Die Reflexion über den wissenschaftlichen Status des Informationsbegriffs und über die „intrinsischen Kommunikationswege“ in der Gesellschaft bietet neue Hinweise auf das, was Wiener „das Wesen sozialer Gemeinschaften“ nennt, offen oder geschlossen, kommunizierend oder nicht. Die Kybernetik hatte für Wiener unerwartete Erfolge, aber sein Einfluss nahm schnell ab.

Intelligenz und Traum

Nelson und Engelbart. Traum gegen Intellekt. Vor 1000 Ingenieuren spricht Engelbart vom Computer als „Prozessor von Symbolen und Werkzeug zur Steigerung der menschlichen Intelligenz“. Sie präsentiert erstmals die Maus, ein Hypermedia-System und ein Videokonferenzsystem. 

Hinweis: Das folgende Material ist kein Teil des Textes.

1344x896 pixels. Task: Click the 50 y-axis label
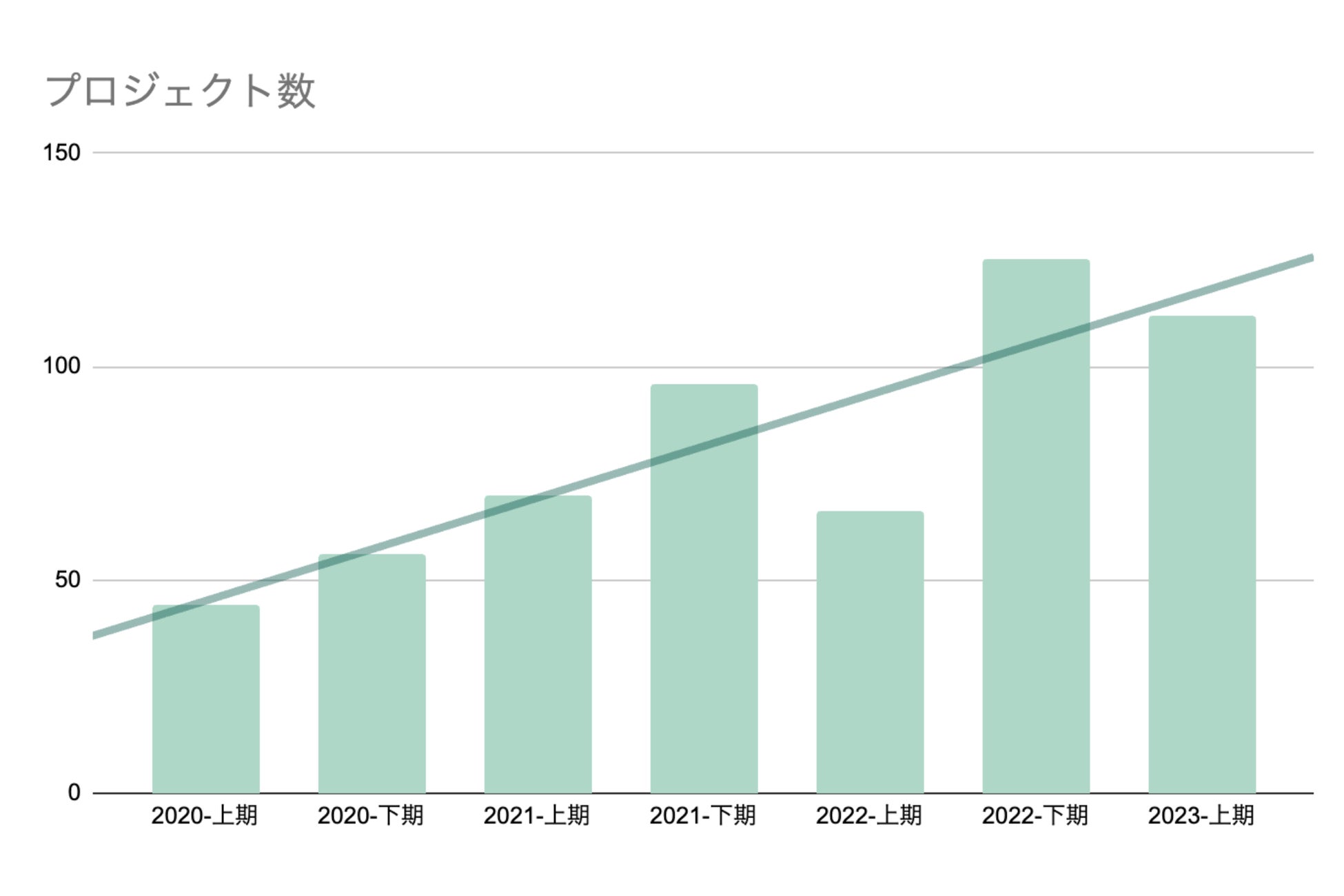(68, 580)
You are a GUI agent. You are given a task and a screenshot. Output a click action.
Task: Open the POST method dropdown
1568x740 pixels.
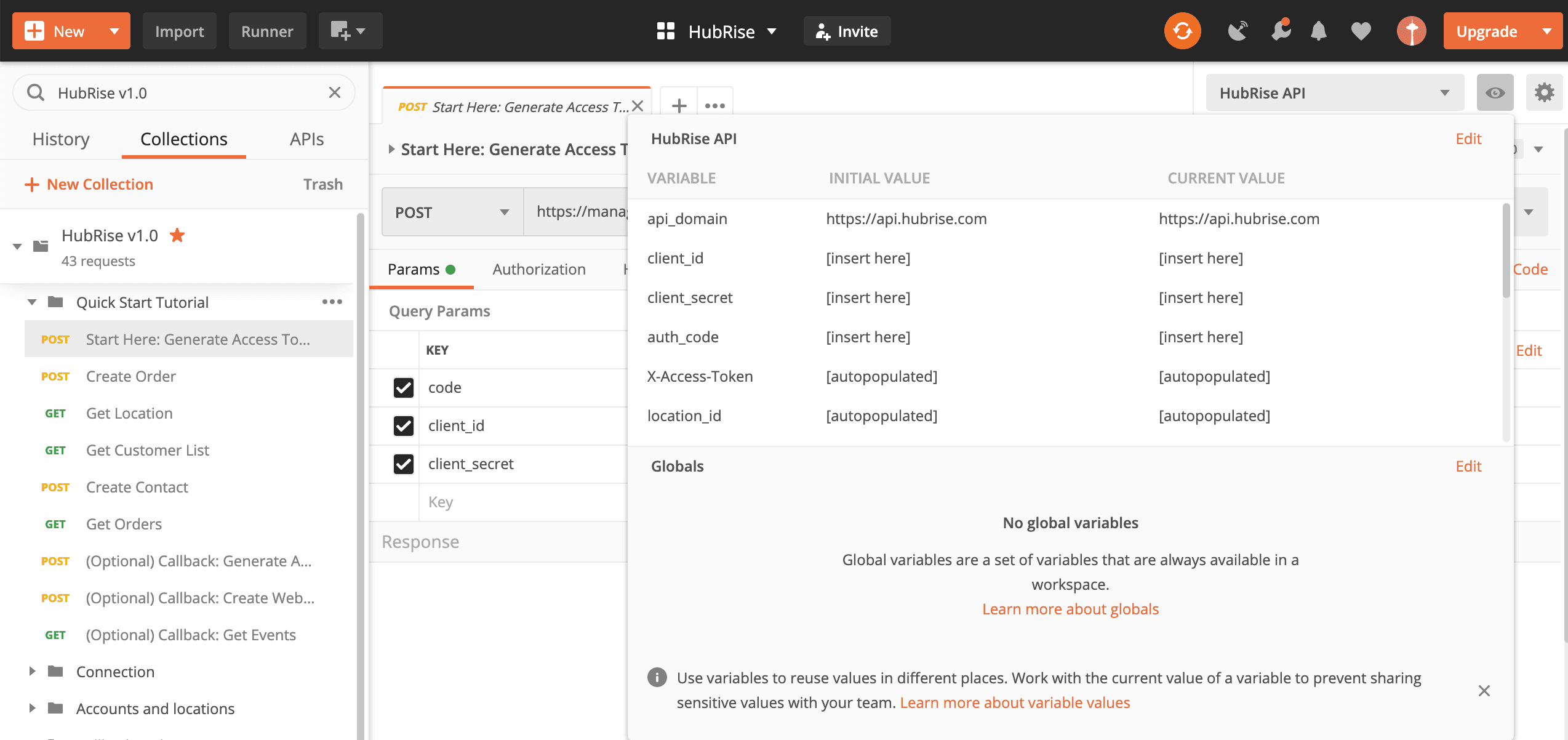(x=452, y=212)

Dem Benutzer und seiner Interaktion mit der Maschine wird große Bedeutung beigemessen. In der Tat argumentiert Engelbart, dass "Benutzer und Computer Komponenten sind, die sich dynamisch ändern, immer in Symbiose, mit dem Effekt, die anfängliche Intelligenz des Benutzers zu verbessern".

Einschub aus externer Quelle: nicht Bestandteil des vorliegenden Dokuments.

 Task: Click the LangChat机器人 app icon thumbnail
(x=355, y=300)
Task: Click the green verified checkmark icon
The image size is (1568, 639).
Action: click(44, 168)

Die Antwort ist Hypertext und kollaboratives Arbeiten. Es ist eine neue Art zu denken und zu kommunizieren; eine neue Art des Arbeitens in Umgebungen mit einem starken technologischen und wissenschaftlichen Inhalt. Hypertext ist laut Ted Nelson eine kulturelle Revolution: Verlassen Sie den alphabetischen Code und das logisch-sequenzielle Paradigma und schaffen Sie eine neue Gesellschaft, die aus Menschen und Verbindungen, Netzwerken und kontinuierlichen Erfindungen besteht.

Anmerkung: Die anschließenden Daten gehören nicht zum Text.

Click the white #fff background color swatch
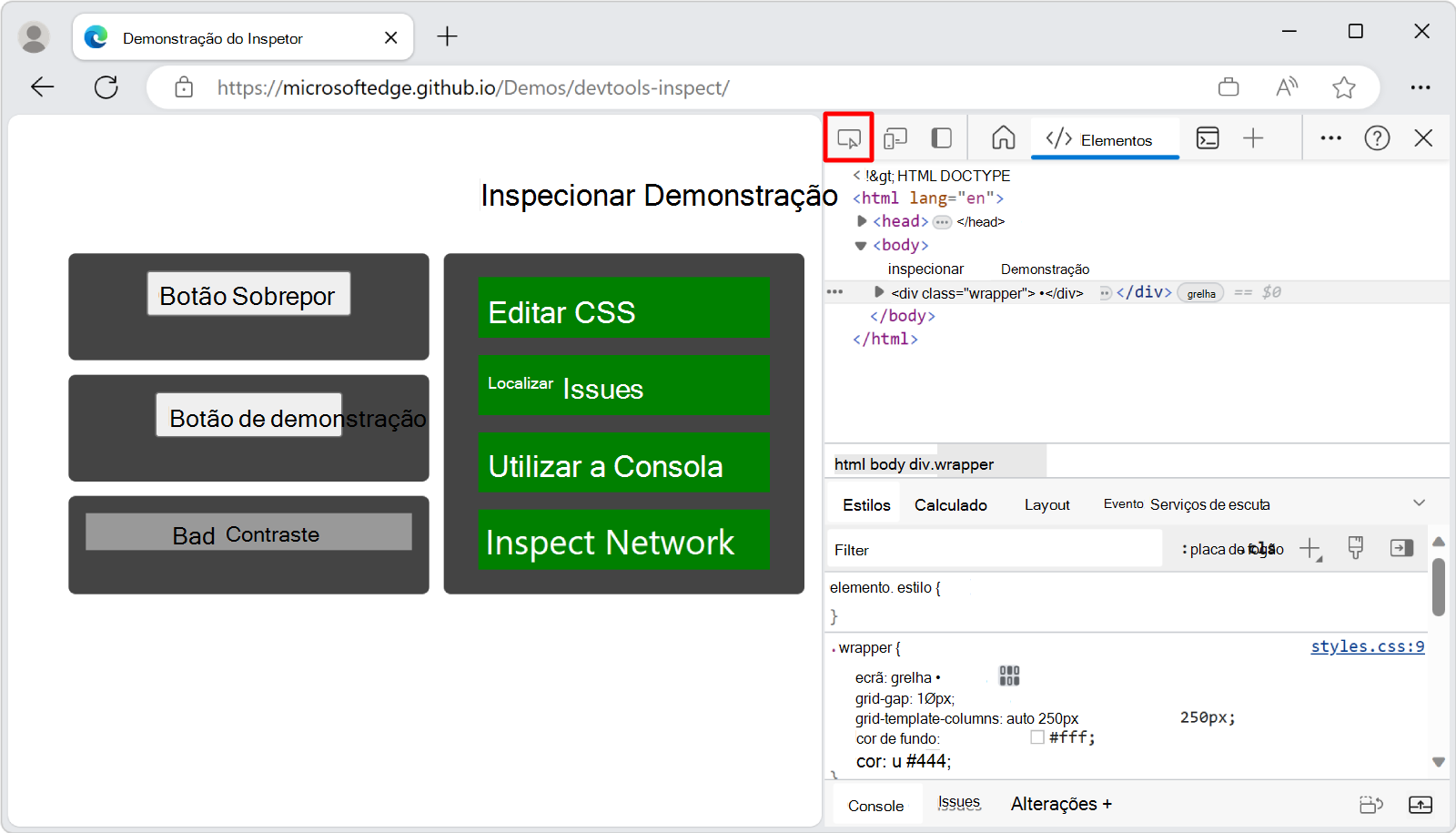This screenshot has width=1456, height=833. pos(1036,737)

Nelson stellte sich vor, auf der Grundlage dieses innovativen Systems der Dokumentenorganisation ein globales Netzwerk für den Austausch und die gemeinsame Nutzung von Texten und Informationen schaffen zu können, eine Art World Wide Web ante litteram. Aber Nelson war radikal gegen das World Wide Web, wie es von Berners Lee geschaffen und dann populär gemacht wurde. Xanadu akzeptiert keine Grenzen, denn es sind die Verbindungen, die Verbindungen, die Beziehungen, die diese Umgebung lebendig und funktionsfähig machen. Das Netzwerksystem kann sich nur auf ein sich ständig veränderndes und ständig aktives Universum beziehen.

Seltsamerweise setzen diese großen Innovatoren (mit Ausnahme von Engelbart) ihre Projekte nicht wirklich um.

Die Turing-Maschine ist eine spätere Aneignung durch Informatiker; Bush kann Memex nicht machen. Es hat nicht die richtigen Technologien. Noch heute ringt Nelson mit einem unvollendeten Projekt: Xanadu ist ein Programm, das nicht endet, weil es nicht zu Ende gehen kann.